Assuming both parts are correct and putting them together, would it be correct or not to say that clocks go out of synch during acceleration but return to synch when returned to an inertial frame?

I am also assuming that the same applies to the global acceleration of a frame to which saw seems to be referring. Would that be correct?

Matheinste

10. Feb 24, 2009

### Fredrik

Staff Emeritus
They are? You didn't say that. If you meant that they are both in the rocket, e.g. one in the back and one in the front, then I think DaleSpam is right about the Rindler coordinates.

11. Feb 24, 2009

### Fredrik

Staff Emeritus
Fortunately you suck at typing , so it was easy to find. It's the only thread with "umsynchronization" in the title .

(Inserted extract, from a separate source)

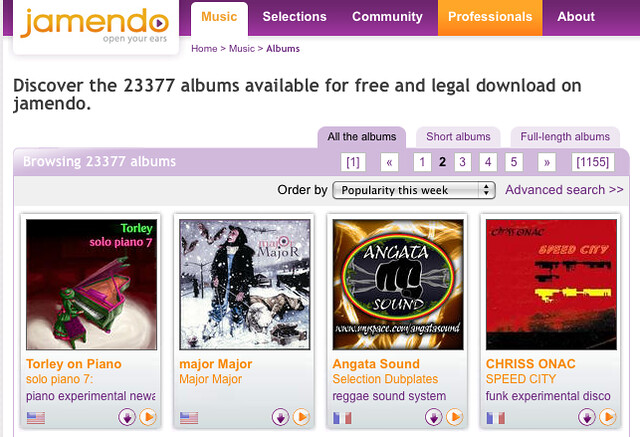Play the Torley on Piano album
Viewport: 640px width, 437px height.
point(148,417)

I think I interpreted your question that time as "if they're at rest in some inertial frame, and then accelerated for a while, and finally brought back to rest in that same frame..." And even in that case, I wasn't sure if it's always true that they will be back in synch. (It would take some work to check it for an arbitrary acceleration, and I haven't done it).

It's much easier to do the math the other way round. Do it in SR and use the EP to carry the result over to GR.

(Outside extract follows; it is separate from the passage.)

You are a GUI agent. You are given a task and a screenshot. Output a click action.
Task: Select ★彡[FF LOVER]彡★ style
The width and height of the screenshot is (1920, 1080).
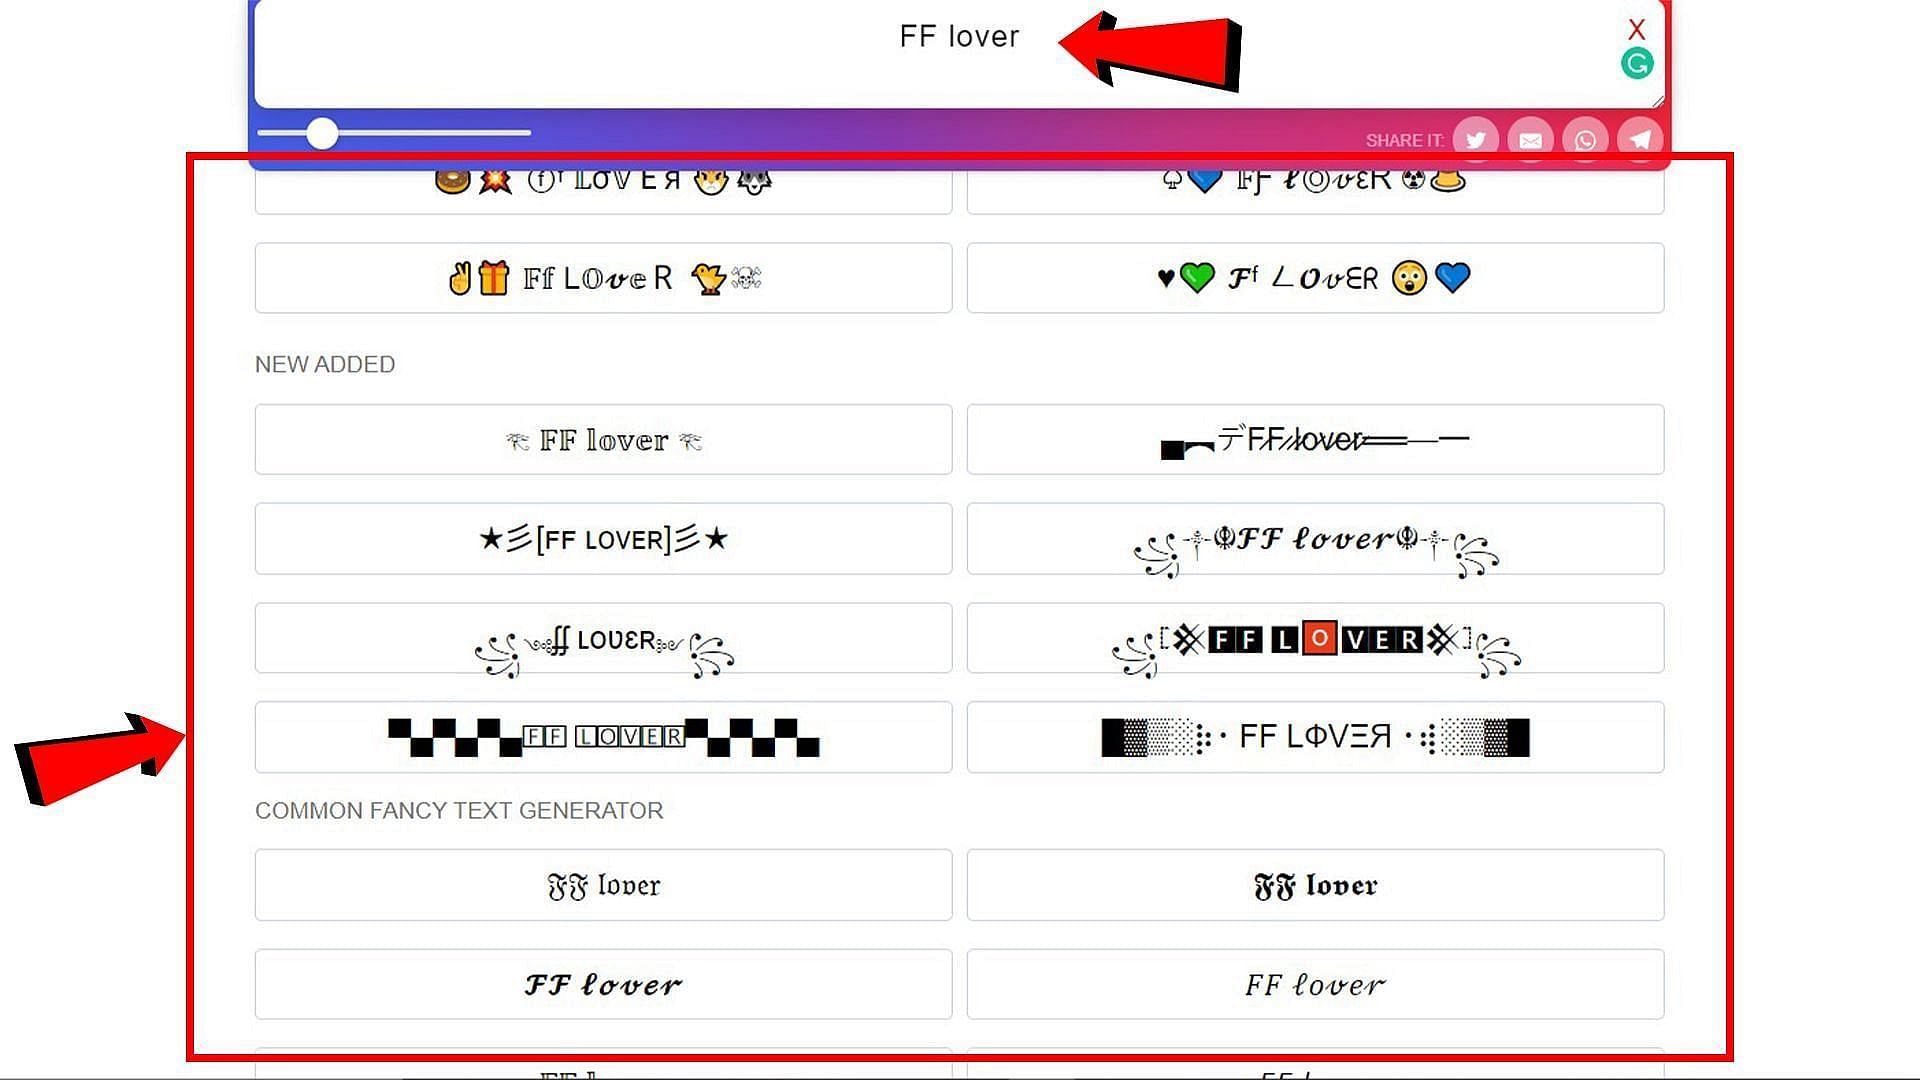pos(601,538)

I haven't done the math on this one.

I don't think I understand this question.

12. Feb 25, 2009

### Ich

If you accelerate clocks (e.g. at the tip and at the tail of a rocket), they get out of synch and stay so.

13. Feb 25, 2009

### matheinste

Hello Ich,

Quote:-
---If you accelerate clocks (e.g. at the tip and at the tail of a rocket), they get out of synch and stay so. -----

Does this mean that they appear out of synch to a comoving observer to who they appeared to be in synch before the acceleration.

Matheinste

14. Feb 25, 2009

### Ich

Not sure I understand correctly, so let me re-state:
If two clocks are in synch, as measured in their common rest frame, and then accelerate to an different common v, they are no longer in synch as measured in their new common rest frame.
If they had both exactly the same acceleration profile, they still would be in synch in the original frame, but not in the new one.

15. Feb 25, 2009

### matheinste

Thanks Ich.

So i can say that the clocks as you described them will be out of synch as measured by an observer in their new common rest frame, but in synch if measured by an observer in their original common rest frame. Assuming a common acceleration profile.

Matheinste

16. Feb 25, 2009

### Ich

Exactly.

17. Feb 25, 2009

### matheinste

Hello Ich.

Thats clear then.

Now let me be an observer in an inertial frame. When i see clocks in another inertial frame moving relative to me, i would normally measure them out of synch with respect to each other and running slow with respect to my clocks. So does this not apply if i view clocks moving relative to me that were originally synched in the frame from which i am measuring.

Matheinste.

18. Feb 25, 2009

### Ich

They would still run slow, but in synch.
I you made them artificially run faster, you can introduce a common coordinate time that clocks in both states of motion show. A similar procedure is used to define http://en.wikipedia.org/wiki/Terrestrial_Time" [Broken].

Last edited by a moderator: May 4, 2017
19. Feb 25, 2009

### matheinste

Hello Ich.

So in the case of clocks originally synched in a common frame with my clocks, they would, when moving inertially relative to my frame, of course run slow but would, as measured by me, be in synch with each other in their common frame, but not in synch with my clocks because they are running at a different rate.

Matheinste.

20. Feb 25, 2009

### Ich

That's correct in a sense, but might cause some cofusion.
"In synch" would usually mean that if I measure two events to be simultaneous, clocks in another frame would measure them to be simultaneous, too. And that is the case in your setup.
But this is only semantics, where different people have different views, and it might well be possible that my understanding differs from some mainstream definition that I'm unaware of.